[AVAILABLE RECORDS — start]

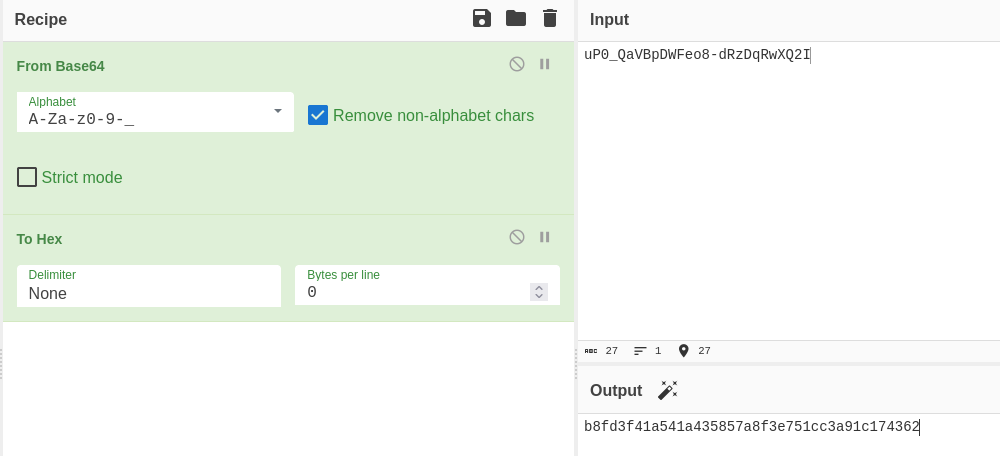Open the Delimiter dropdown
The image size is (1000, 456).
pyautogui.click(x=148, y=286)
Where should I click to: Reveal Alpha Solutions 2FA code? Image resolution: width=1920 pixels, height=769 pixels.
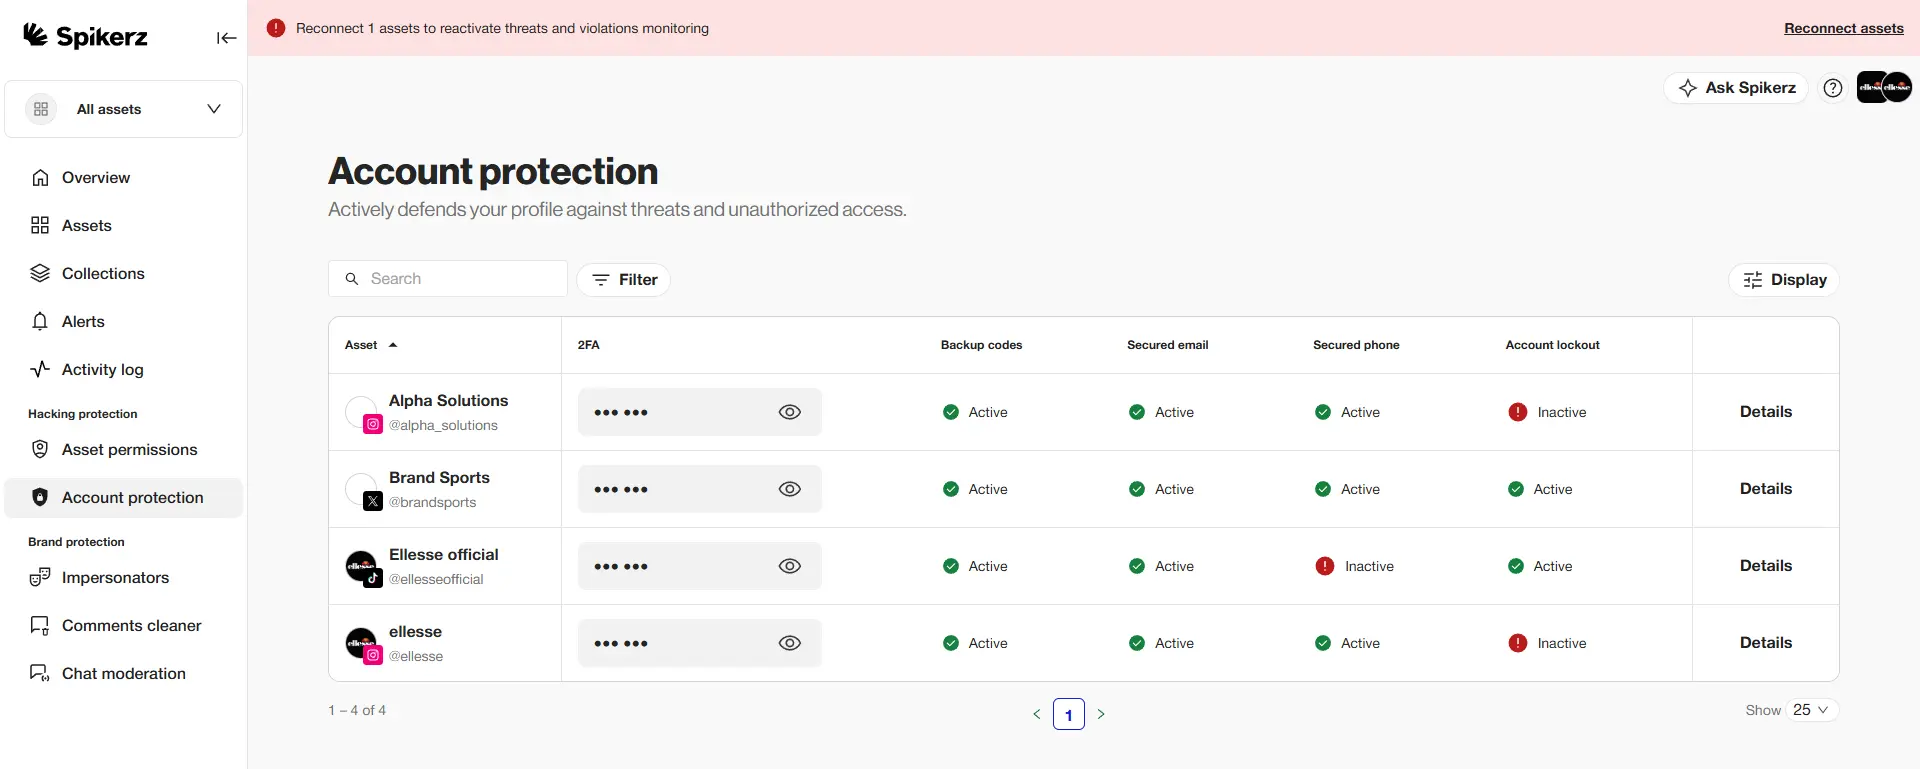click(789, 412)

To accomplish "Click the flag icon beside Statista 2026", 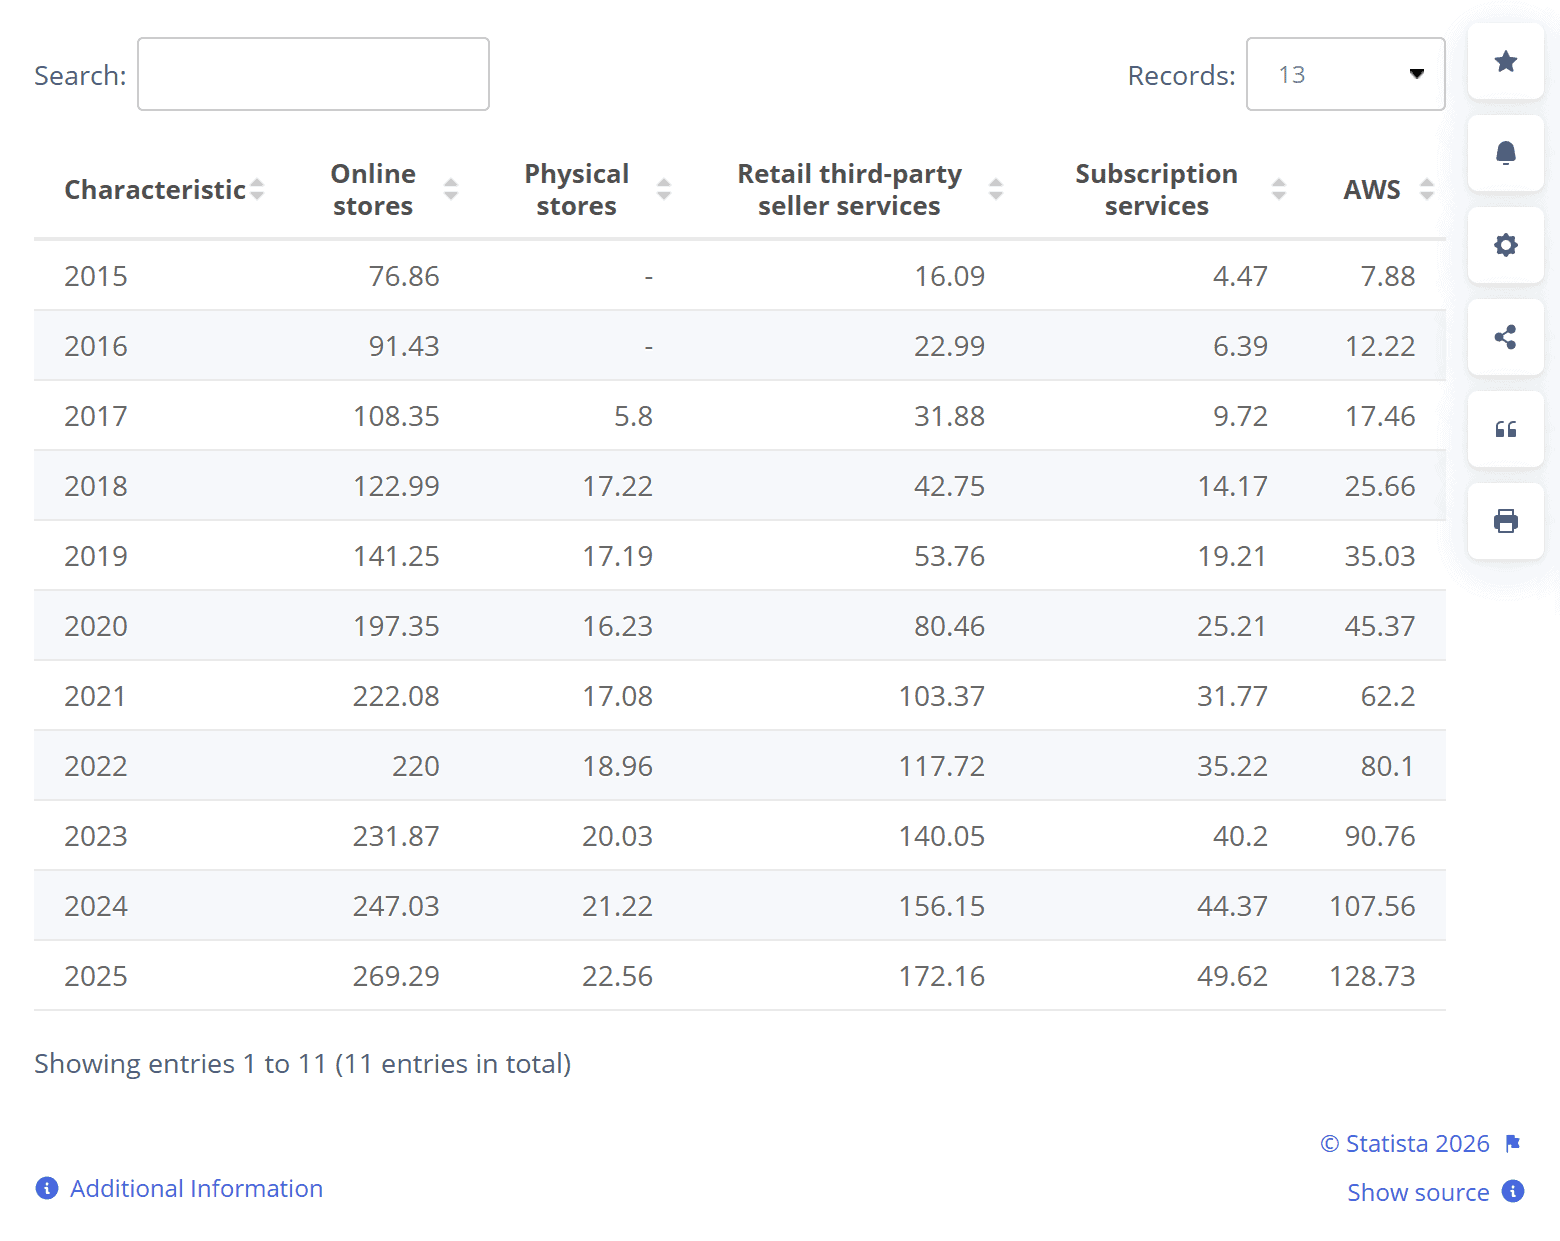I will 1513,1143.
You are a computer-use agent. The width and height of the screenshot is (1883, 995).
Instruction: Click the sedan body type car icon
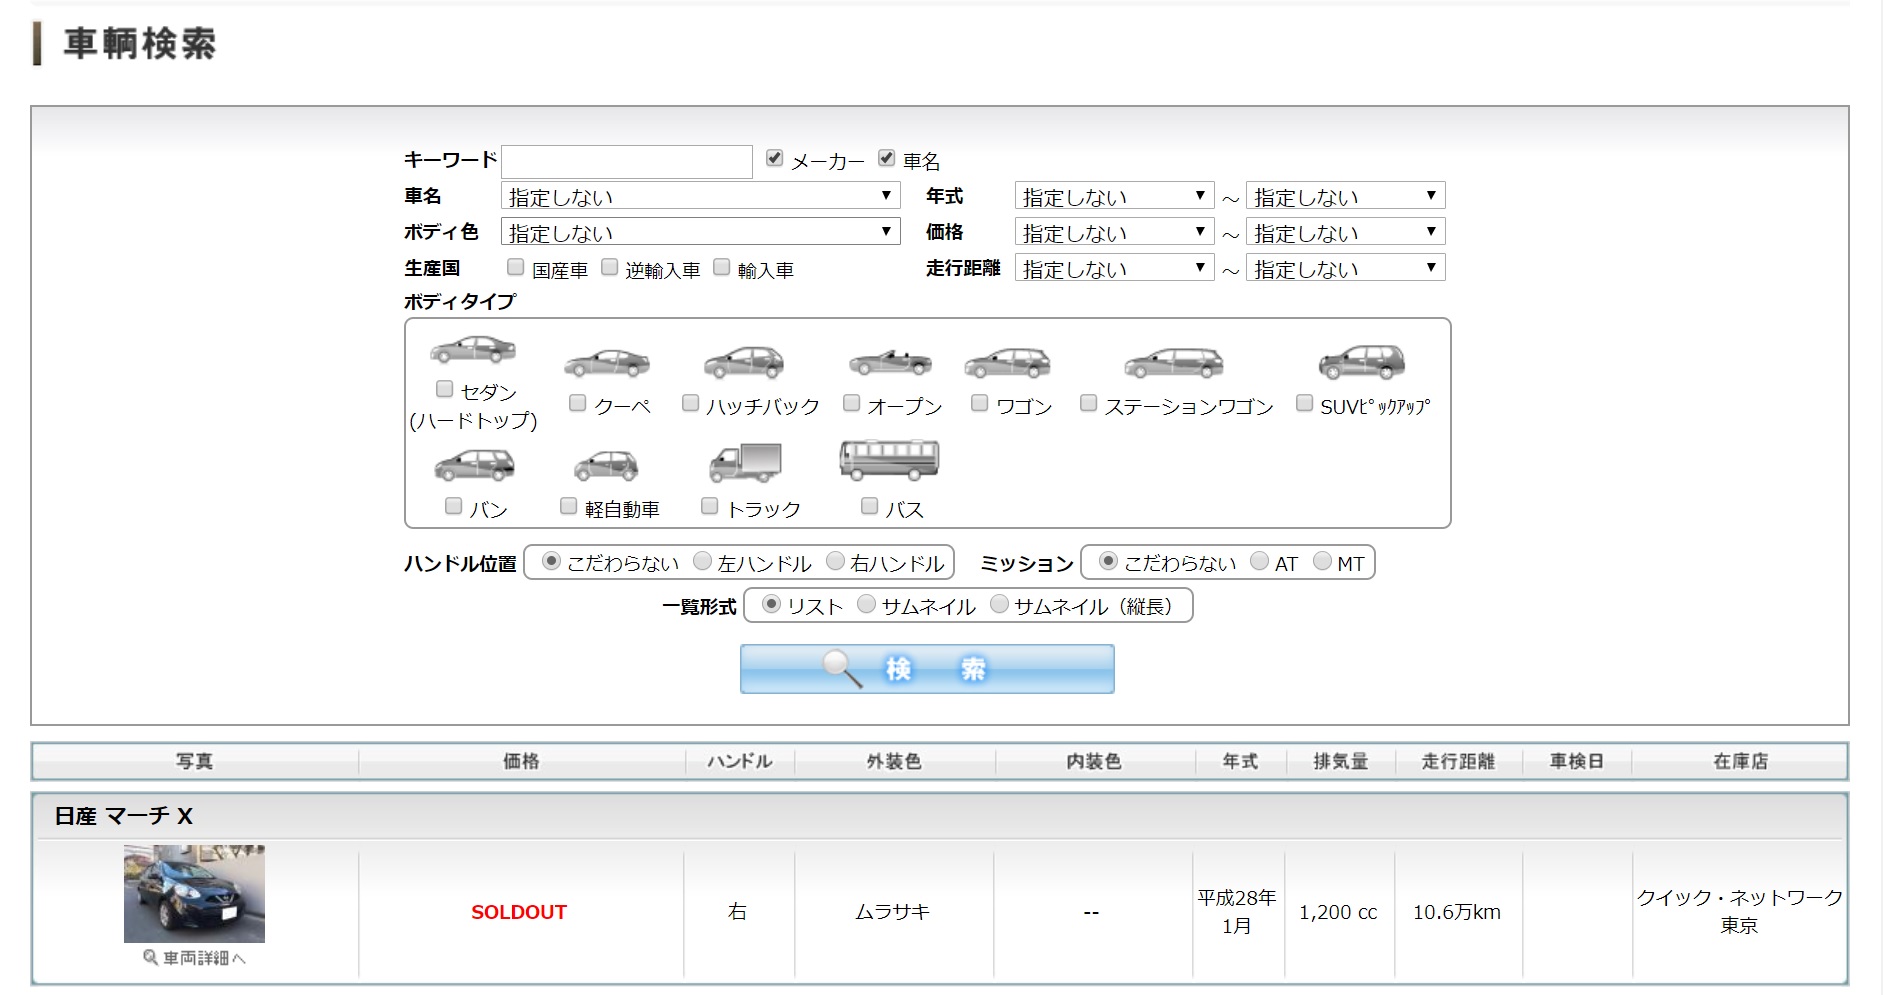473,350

[AVAILABLE RECORDS — finish]

(ABOUT THIS TASK) Give again, unchanged, only the lines from the line containing "You are a computer-use" to the last line of the records above. Pictures do not belong in the copy.

(RESPONSE TO THIS TASK)
You are a computer-use agent. The width and height of the screenshot is (1883, 995).
Instruction: Click the sedan body type car icon
473,350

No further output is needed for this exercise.